> **REQUIREMENT**:
Format the records below as a Markdown table with two columns, Row and Line. Number each line in Row, put its text in Line, and leave out blank lines.

** begin DATA FOR PROCESSING **

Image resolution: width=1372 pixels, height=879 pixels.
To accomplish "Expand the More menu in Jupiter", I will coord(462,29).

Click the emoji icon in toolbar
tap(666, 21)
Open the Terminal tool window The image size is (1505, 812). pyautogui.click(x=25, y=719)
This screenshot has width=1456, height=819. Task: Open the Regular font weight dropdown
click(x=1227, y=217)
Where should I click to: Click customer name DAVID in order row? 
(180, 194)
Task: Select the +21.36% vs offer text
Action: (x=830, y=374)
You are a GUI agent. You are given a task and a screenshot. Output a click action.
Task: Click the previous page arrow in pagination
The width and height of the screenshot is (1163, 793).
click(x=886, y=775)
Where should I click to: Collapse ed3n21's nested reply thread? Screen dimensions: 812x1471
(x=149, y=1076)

** end DATA FOR PROCESSING **

> **RESPONSE**:
| Row | Line |
|---|---|
| 1 | Image resolution: width=1372 pixels, height=879 pixels. |
| 2 | To accomplish "Expand the More menu in Jupiter", I will coord(462,29). |
| 3 | Click the emoji icon in toolbar |
| 4 | tap(666, 21) |
| 5 | Open the Terminal tool window The image size is (1505, 812). pyautogui.click(x=25, y=719) |
| 6 | This screenshot has width=1456, height=819. Task: Open the Regular font weight dropdown |
| 7 | click(x=1227, y=217) |
| 8 | Where should I click to: Click customer name DAVID in order row?  |
| 9 | (180, 194) |
| 10 | Task: Select the +21.36% vs offer text |
| 11 | Action: (x=830, y=374) |
| 12 | You are a GUI agent. You are given a task and a screenshot. Output a click action. |
| 13 | Task: Click the previous page arrow in pagination |
| 14 | The width and height of the screenshot is (1163, 793). |
| 15 | click(x=886, y=775) |
| 16 | Where should I click to: Collapse ed3n21's nested reply thread? Screen dimensions: 812x1471 |
| 17 | (x=149, y=1076) |